Answer: "Snowflake uses separate virtual warehouses for different workloads. Each warehouse has dedicated compute resources, so a heavy ETL job won't affect dashboard queries if they use different warehouses. This is the key benefit of storage-compute separation."

Cost Optimization Strategies

-- Auto-suspend and auto-resume
ALTER WAREHOUSE analytics_wh
SET AUTO_SUSPEND = 60  -- seconds
    AUTO_RESUME = TRUE;

-- Query result caching
-- Automatically caches results for 24 hours
-- Same query, same role = instant results

-- Clustering keys for large tables
ALTER TABLE events CLUSTER BY (event_date, user_id);

BigQuery Architecture

Key Concepts

┌─────────────────────────────────────────────────┐
│                 Dremel Engine                    │
│      (Serverless, massively parallel)           │
├─────────────────────────────────────────────────┤
│              Colossus Storage                    │
│     (Capacitor columnar format, petabyte-scale) │
├─────────────────────────────────────────────────┤
│              Jupiter Network                     │
│        (Petabit bandwidth between layers)       │
└─────────────────────────────────────────────────┘

Interview-Relevant Features

Feature What to Know
Serverless No cluster management
Slots Units of compute (2000 slots = ~$10K/month)
Partitioning Required for cost control on large tables
Clustering Colocate related data within partitions
BI Engine In-memory acceleration for dashboards

Interview Question: "When would you use BigQuery vs Snowflake?"

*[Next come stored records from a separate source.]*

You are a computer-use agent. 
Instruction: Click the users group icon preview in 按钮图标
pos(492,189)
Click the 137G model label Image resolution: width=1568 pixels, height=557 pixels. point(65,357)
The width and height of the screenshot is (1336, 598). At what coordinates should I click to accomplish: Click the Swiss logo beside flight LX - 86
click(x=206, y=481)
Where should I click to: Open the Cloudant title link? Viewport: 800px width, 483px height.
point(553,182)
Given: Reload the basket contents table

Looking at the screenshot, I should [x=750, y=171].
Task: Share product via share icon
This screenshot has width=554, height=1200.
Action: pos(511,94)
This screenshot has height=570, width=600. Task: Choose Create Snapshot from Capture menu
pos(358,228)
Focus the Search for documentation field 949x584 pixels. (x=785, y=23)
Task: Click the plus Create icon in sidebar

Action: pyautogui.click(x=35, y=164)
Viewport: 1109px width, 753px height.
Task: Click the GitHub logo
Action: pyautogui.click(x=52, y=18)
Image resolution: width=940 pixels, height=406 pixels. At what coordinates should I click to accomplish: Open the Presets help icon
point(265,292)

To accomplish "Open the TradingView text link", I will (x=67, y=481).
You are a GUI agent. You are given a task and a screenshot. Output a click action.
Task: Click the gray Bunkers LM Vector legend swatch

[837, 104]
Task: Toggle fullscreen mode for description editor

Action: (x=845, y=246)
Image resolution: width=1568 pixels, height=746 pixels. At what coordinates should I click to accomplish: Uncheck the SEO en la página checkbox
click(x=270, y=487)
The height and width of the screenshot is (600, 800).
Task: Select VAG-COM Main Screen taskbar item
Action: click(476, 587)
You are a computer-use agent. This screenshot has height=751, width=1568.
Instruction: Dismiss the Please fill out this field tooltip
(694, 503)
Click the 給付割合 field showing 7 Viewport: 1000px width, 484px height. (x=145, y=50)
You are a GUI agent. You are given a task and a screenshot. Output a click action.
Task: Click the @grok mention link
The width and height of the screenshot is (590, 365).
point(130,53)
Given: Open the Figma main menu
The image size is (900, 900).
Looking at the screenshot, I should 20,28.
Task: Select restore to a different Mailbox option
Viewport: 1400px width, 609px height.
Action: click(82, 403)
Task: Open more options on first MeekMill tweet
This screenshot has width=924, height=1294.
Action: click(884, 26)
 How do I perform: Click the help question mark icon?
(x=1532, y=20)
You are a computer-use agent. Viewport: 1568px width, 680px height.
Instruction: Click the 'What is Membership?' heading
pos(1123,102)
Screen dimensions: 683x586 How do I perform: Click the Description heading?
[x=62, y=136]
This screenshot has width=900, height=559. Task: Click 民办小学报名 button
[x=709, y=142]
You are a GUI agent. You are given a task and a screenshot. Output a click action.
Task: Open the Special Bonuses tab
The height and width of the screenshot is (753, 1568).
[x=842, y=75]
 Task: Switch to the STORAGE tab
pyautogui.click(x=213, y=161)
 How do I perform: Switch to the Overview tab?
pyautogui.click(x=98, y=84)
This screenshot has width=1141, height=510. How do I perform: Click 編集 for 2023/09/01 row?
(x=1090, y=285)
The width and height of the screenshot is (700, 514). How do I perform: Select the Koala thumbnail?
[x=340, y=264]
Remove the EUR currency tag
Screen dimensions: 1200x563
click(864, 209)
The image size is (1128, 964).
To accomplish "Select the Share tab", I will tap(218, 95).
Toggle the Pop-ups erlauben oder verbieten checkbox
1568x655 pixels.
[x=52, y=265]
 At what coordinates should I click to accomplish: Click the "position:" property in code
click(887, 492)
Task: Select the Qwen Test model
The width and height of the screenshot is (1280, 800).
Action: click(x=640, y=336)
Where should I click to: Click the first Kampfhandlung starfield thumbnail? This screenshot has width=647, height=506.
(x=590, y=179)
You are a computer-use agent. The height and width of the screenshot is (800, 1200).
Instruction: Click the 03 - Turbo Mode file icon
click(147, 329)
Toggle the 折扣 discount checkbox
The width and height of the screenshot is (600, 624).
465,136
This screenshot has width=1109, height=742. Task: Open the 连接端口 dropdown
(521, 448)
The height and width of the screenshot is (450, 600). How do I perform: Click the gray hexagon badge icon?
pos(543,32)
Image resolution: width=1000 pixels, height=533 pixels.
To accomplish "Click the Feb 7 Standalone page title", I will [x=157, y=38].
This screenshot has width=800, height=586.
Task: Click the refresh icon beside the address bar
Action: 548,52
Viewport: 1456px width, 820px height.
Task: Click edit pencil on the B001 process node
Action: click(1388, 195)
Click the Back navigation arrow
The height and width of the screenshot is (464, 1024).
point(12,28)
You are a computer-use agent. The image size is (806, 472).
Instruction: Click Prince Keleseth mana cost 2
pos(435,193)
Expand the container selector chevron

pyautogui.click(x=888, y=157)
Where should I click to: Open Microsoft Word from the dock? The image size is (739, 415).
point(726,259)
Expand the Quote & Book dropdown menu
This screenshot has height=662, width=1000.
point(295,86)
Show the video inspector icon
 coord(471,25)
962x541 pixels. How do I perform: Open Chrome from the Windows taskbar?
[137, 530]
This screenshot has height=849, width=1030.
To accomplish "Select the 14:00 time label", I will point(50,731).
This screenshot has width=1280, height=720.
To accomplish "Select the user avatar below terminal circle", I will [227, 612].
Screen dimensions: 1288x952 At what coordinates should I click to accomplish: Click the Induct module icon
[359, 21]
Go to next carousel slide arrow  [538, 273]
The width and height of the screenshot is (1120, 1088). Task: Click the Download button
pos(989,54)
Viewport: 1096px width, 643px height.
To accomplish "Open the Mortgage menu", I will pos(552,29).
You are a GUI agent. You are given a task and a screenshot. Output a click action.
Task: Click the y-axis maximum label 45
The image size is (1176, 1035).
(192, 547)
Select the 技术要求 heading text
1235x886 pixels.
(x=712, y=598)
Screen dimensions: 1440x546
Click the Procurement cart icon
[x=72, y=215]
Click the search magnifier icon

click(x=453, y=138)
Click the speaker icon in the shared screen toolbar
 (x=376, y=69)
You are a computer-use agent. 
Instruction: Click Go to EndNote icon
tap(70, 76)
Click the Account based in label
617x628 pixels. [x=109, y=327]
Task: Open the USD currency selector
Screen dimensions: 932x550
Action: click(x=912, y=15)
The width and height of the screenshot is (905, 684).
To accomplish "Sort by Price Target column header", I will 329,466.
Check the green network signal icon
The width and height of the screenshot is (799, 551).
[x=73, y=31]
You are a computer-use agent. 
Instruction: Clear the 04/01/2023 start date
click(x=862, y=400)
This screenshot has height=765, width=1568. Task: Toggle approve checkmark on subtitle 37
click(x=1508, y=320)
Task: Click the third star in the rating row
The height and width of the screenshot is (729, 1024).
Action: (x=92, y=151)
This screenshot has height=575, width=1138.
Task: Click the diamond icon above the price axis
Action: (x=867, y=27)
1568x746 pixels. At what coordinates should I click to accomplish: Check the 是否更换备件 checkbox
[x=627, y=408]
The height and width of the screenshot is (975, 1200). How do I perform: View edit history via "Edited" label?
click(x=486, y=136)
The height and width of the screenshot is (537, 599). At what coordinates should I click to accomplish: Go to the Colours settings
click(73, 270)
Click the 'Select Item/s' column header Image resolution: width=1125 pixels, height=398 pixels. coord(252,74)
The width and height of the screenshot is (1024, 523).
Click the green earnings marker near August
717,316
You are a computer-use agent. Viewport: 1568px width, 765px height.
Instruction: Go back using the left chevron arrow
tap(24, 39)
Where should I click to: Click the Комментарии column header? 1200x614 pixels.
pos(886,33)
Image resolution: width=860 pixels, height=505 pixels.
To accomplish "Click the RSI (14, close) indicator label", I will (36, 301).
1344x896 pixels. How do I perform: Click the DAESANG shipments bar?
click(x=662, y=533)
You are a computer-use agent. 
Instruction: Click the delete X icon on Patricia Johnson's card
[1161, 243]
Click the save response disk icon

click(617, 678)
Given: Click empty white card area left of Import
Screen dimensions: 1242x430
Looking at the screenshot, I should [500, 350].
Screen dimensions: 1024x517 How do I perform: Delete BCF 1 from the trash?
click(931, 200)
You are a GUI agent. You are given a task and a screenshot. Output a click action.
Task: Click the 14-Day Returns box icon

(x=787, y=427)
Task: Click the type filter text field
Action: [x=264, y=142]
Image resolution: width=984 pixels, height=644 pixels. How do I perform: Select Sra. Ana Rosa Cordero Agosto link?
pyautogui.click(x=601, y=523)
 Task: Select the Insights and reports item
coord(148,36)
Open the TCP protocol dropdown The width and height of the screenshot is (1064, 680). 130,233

Answer: "BigQuery excels for GCP-native workloads, truly serverless operation, and when you want to avoid cluster management. Snowflake offers more flexibility with multi-cloud, better data sharing, and more predictable pricing. Choose based on existing cloud footprint and operational preferences."

Cost Control Patterns

-- Always partition large tables
CREATE TABLE events
PARTITION BY DATE(event_timestamp)
CLUSTER BY user_id
AS SELECT * FROM raw_events;

-- Use query dry-run to estimate cost
-- bq query --dry_run --use_legacy_sql=false 'SELECT ...'

-- Set custom quotas
-- Project-level: Maximum bytes billed per day/query

Redshift Architecture

Key Concepts

┌─────────────────────────────────────────────────┐
│              Leader Node                         │
│    (Query planning, coordination)               │
├─────────────────────────────────────────────────┤
│            Compute Nodes                         │
│  ┌──────────┐  ┌──────────┐  ┌──────────┐     │
│  │  Node 1  │  │  Node 2  │  │  Node N  │     │
│  │ (Slices) │  │ (Slices) │  │ (Slices) │     │
│  └──────────┘  └──────────┘  └──────────┘     │
└─────────────────────────────────────────────────┘

Interview-Relevant Features

Feature What to Know
Distribution styles KEY, ALL, EVEN, AUTO
Sort keys Compound vs interleaved
Redshift Spectrum Query S3 data directly
Concurrency Scaling Auto-add clusters for spikes
AQUA Hardware-accelerated cache

Interview Question: "How do you choose distribution keys in Redshift?"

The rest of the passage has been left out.